Without the pictures, give the records again exactly as they appear.

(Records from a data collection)
++++++

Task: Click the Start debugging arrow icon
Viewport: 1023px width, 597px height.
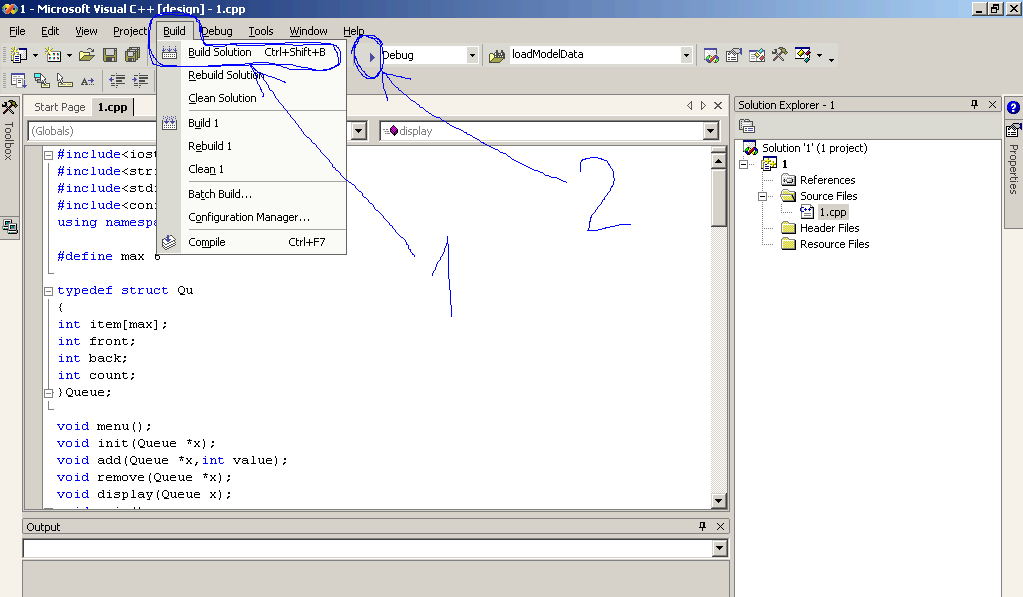Action: tap(371, 57)
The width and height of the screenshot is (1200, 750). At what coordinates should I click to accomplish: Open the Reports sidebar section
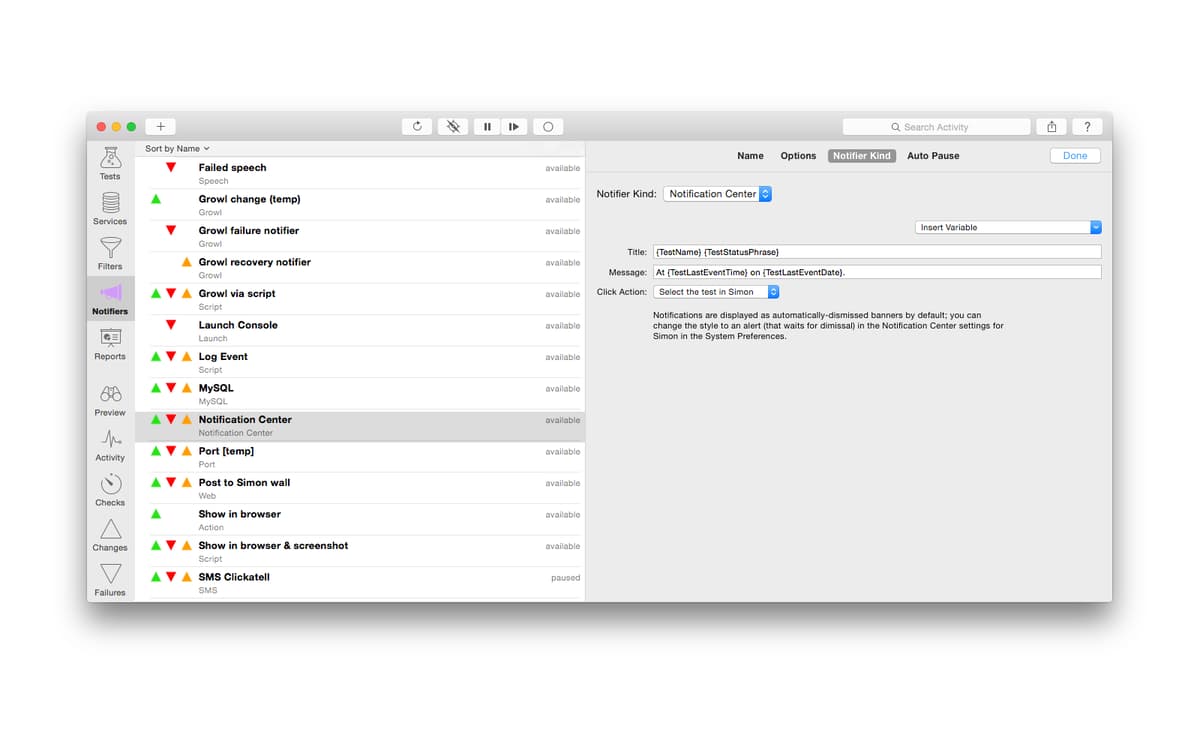coord(110,340)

++++++

▶ [TASK SOLUTION]
Task: Click the Start debugging arrow icon
Viewport: 1023px width, 597px height.
Action: tap(371, 57)
The width and height of the screenshot is (1200, 750). At what coordinates should I click to accomplish: Open the Reports sidebar section
coord(110,340)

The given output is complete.